Et si l'histoire de Mohammed Bouazizi, le jeune marchand de primeurs tunisien qui a déclenché les révolutions arabes

, ne s'était pas déroulée de la manière que l'on croit ? Le spécialiste de Libération, Christophe Ayad (le même qui avait signé le premier article de la presse française sur la révolution tunisienne) est retourné à Sidi Bouzid, rencontrer tous les acteurs de l'affaire. Et tout y passe. A commencer par la personnalité de la policière municipale, qui aurait giflé Bouazizi en lui confisquant sa balance de commerçant à la sauvette. Ayad l'a rencontrée: c'est "une femme brisée par quatre mois de détention, fragile et douce", une brave femme, avec un papa, une maman, qui attend sa réhabilitation.

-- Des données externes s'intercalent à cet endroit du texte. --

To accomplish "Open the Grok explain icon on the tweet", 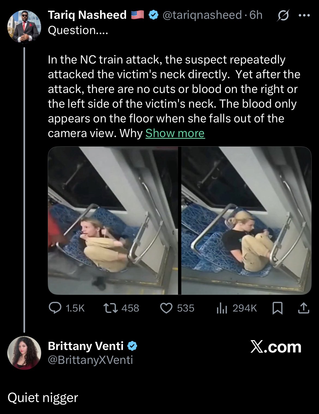I will tap(283, 16).
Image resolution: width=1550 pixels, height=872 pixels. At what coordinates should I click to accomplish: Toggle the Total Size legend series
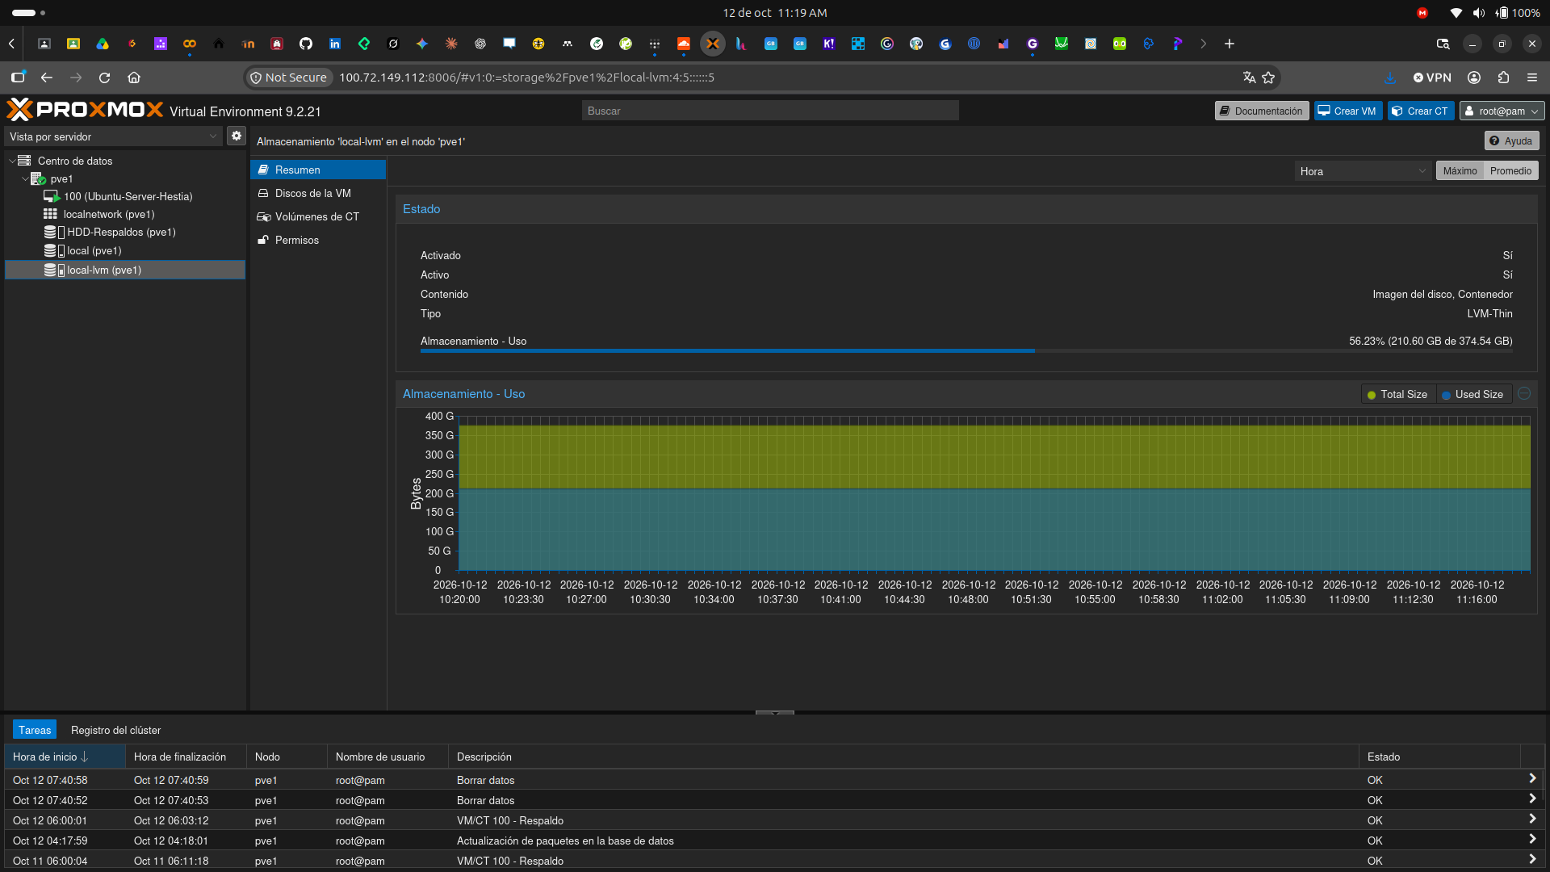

Oui, sa réhabilitation. Car si certains ont, par la suite, colporté que Bouazizi avait été giflé par la policière, il n'en est rien. Il n'y a jamais eu de gifle, mais un ingénieux storytelling révolutionnaire, monté par les syndicalistes de la région, pour faire tomber Ben Ali. Un de ces militants raconte : «En fait, on a tout inventé moins d’une heure après sa mort. On a dit qu’il était diplômé chômeur pour toucher ce public, alors qu’il n’avait que le niveau bac et travaillait comme marchand des quatre-saisons. Pour faire bouger ceux qui ne sont pas éduqués, on a inventé la claque de Fayda Hamdi. Ici, c’est une région rurale et traditionnelle, ça choque les gens. Et de toute façon, la police, c’est comme les Etats-Unis avec le monde arabe: elle s’attaque aux plus faibles.» Quant à Bouazizi lui-même, selon des témoins, il aurait ainsi apostrophé la policière: "avec quoi je vais peser, maintenant que tu m'as pris ma balance, avec tes seins". Pour être parfaitement exact, rappelons que sur le niveau d'études de Bouazizi, des doutes étaient déjà nés à l'époque, suffisamment insistants pour que nous nous en fassions l'écho sur le plateau.

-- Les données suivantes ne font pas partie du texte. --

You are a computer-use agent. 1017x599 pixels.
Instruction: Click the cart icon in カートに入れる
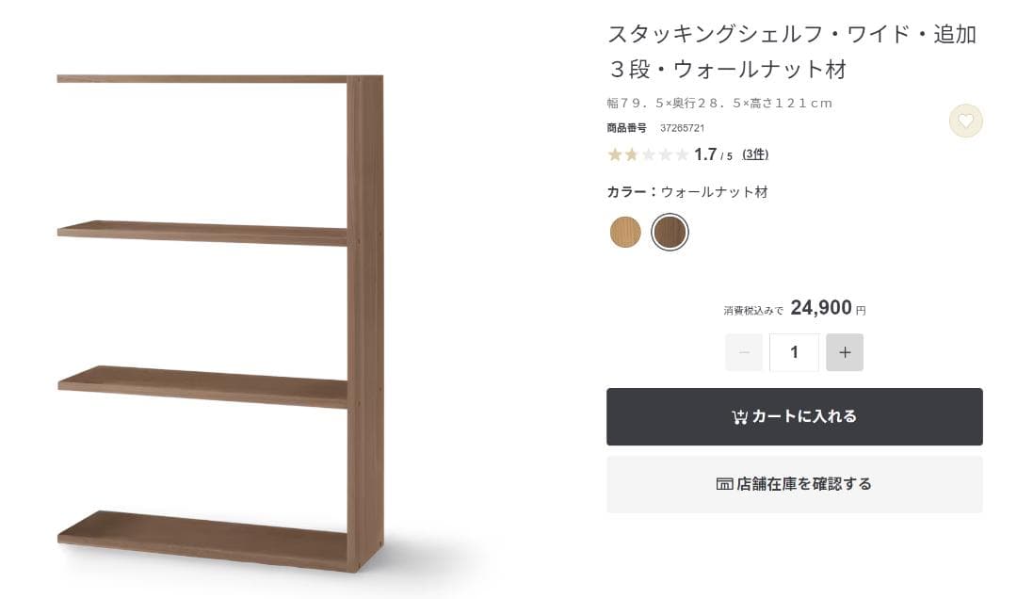coord(739,417)
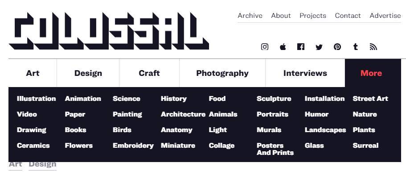Select the Photography navigation tab

click(222, 73)
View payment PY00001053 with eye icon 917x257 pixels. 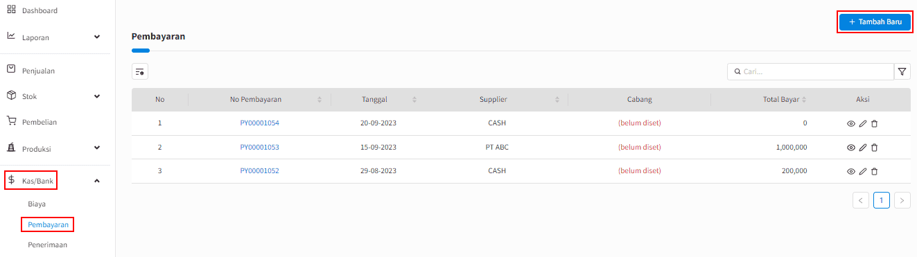tap(851, 148)
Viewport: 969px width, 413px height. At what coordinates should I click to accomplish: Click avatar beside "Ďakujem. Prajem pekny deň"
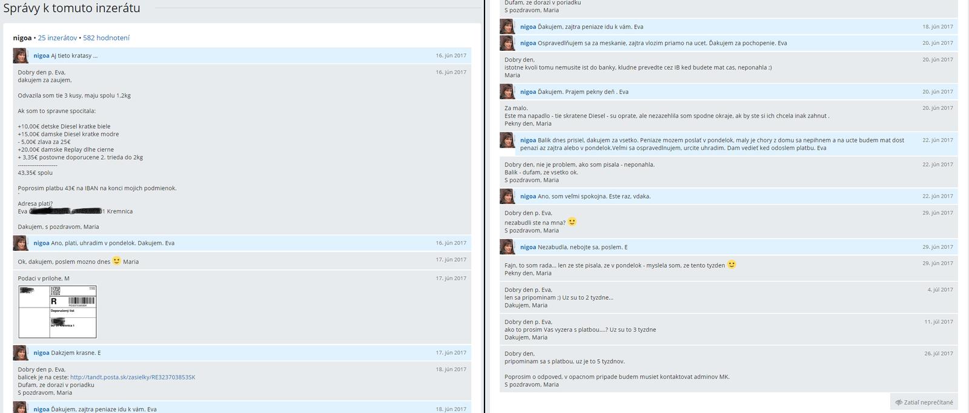[x=507, y=92]
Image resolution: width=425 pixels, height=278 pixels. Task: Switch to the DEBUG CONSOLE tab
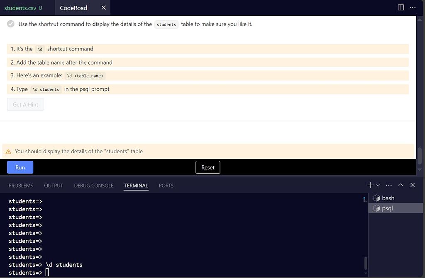click(x=93, y=185)
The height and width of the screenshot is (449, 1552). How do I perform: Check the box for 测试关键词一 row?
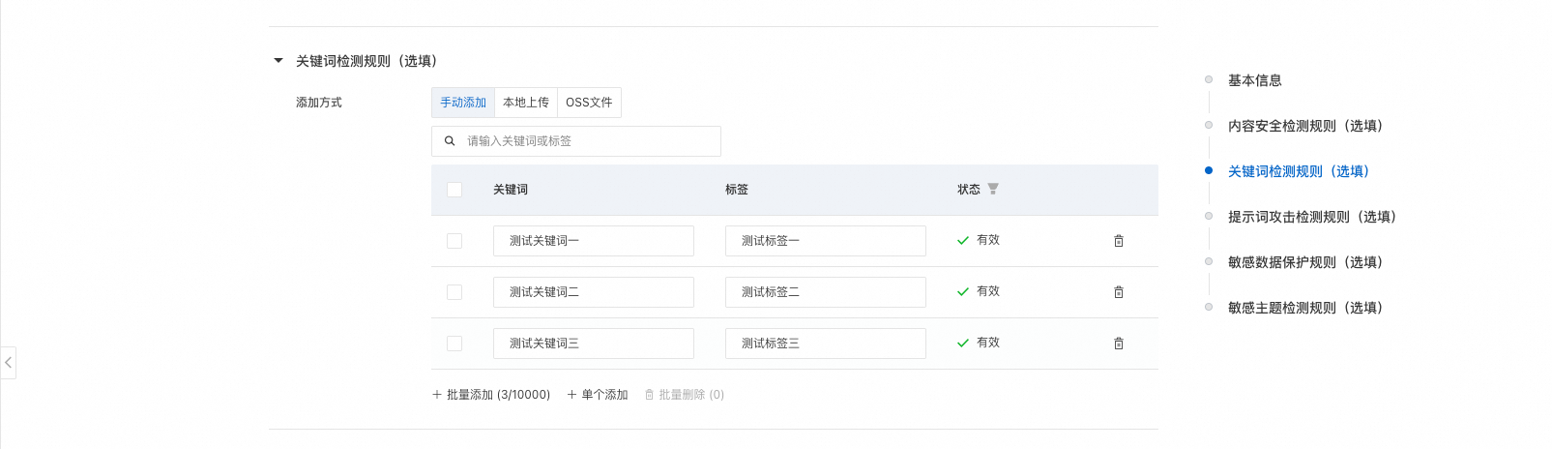coord(454,241)
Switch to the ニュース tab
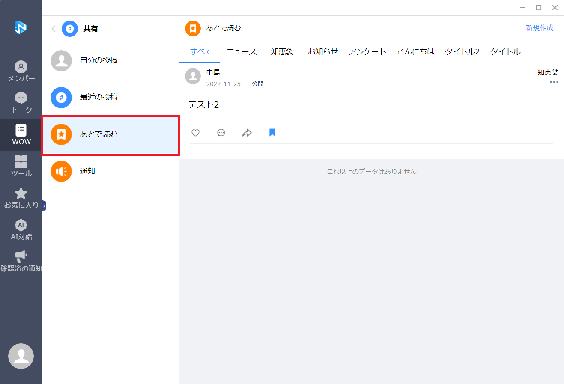The height and width of the screenshot is (384, 564). point(242,52)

"L’on repart de Sidi Bouzid songeur et lesté de questions sur son métier d’historien du présent" écrit Ayad. Exactement de la même manière, on ressort de son article "lesté de questions" sur la frontière, parfois mince, entre une enquête méticuleuse, et un révisionnisme pervers. Qu'est-ce qui fait la différence ? Pas grand chose parfois, sinon un certain parfum de bonne foi, le souci méticuleux de recueillir les versions contradictoires, de les soupeser, de les confronter, soucis palpables à chaque ligne de son texte. Vue de près, l'histoire ne ressemble jamais à l'Histoire. Il y a des détails qui clochent, qu'on élimine, et d'autres qu'on magnifie. En prenant la Bastille le 14 juillet 89, le peuple de Paris n'y a trouvé, outre les munitions et la poudre recherchées, qu'une poignée de prisonniers, fous, faussaires, ou "débauchés". Cela n'empêche pas le 14 juillet d'être le 14 juillet.